Кровь прилила к лицу Джилл. Она поняла, что Эйден старается представить себе их в постели, занимающимися любовью, то есть делающими этого самого ребенка.

— Да, у нас девочка. Зовут ее Мэдди, — сказала она как можно более безмятежным тоном. — Это, собственно, ее прозвище, а настоящее имя девочки — Мэдисон. Мэдисон Кэй Морс. — Только сообщив эти сведения, она вспомнила, что тем самым нарушила запрет доктора излагать Эйдену факты из его жизни.

— Ого! Сразу и не выговоришь, — оперся на подоконник Эйден.

— Да, имя действительно длинное, — нежно улыбнулась Джилл. — Но все говорит за то, что оно будет ей под стать.

— Я хотел бы… — Он запнулся. Хотел бы? Но чего же? Вспомнить ее? — Где она сейчас?

— Дома с няней.

— А-а-а.

И Джилл снова почувствовала на себе взгляд Эйдена — «тот», мужской взгляд. Ей стало досадно, что, торопясь сюда, она уделила мало внимания своему туалету. Но кто мог знать, что собственный муж станет рассматривать ее с таким пристальным вниманием?

— Из-за меня ты не идешь на работу? Если тебе надо уйти, я тебя не держу ни секунды.

— Нет, нет… Я сижу дома с ребенком.

— А-а-а… — Его, видимо, немного смутило, что он не знает такой существенной подробности ее жизни. Эйден поспешил улыбнуться. — Это хорошо, что ты сидишь дома с ребенком. Слишком часто в наши дни родители спихивают детей в чужие руки. Ничего хорошего в этом я не вижу. А ты?

— Я тоже. — Джилл никогда не пришло бы в голову, что у Эйдена может быть собственное мнение на сей счет. — Не хочешь чего-нибудь выпить? Может, еще чашечку кофе?

— С удовольствием. Я пью черный, с одним куском сахара. — После небольшой паузы он сказал: — Впрочем, нет. Знаешь, чего мне на самом деле хочется? Холодного солодового пива в высоком запотевшем стакане.

— С каких пор ты полюбил пиво? — в очередной раз удивилась Джилл.

— Да я всегда его любил, разве ты не помнишь?

Эйден говорил так искренне, что она усомнилась в надежности своей памяти.
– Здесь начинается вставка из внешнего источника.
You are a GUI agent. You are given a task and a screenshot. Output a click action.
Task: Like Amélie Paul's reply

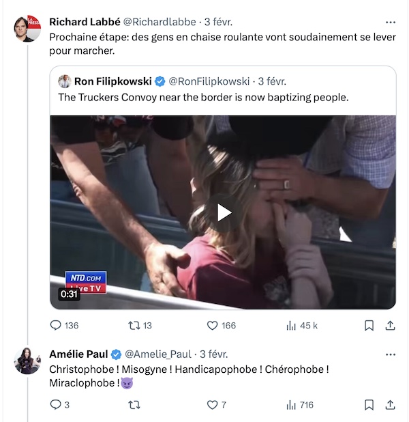point(213,404)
Неужто она когда-то знала об этом пристрастии, а впоследствии забыла? Да нет же, муж всегда предпочитал более крепкие напитки. Но она, разумеется, должна угодить ему.

— Пиво так пиво. Я мигом.

Взяв из автомата банку пива и принеся ее Эйдену, она стала свидетельницей того, как он привычной рукой сдернул крышку, с наслаждением сделал несколько глотков и облегченно вздохнул.

Джилл, не веря своим глазам, смотрела на мужа, не переставая поражаться мужчине, проснувшемуся сегодня утром в телесной оболочке Эйдена. Об амнезии она, можно сказать, не знала ничего, но ей казалось маловероятным, чтобы временная потеря памяти могла столь коренным образом изменить сущность человека.

Каков он, Джилл? — всплыл из глубин подсознания голос матери. Хорошо ли ты его знаешь?

Эйден тем временем отодвинул корзину с цветами и, усевшись на подоконник, снова вперил в нее свой взор.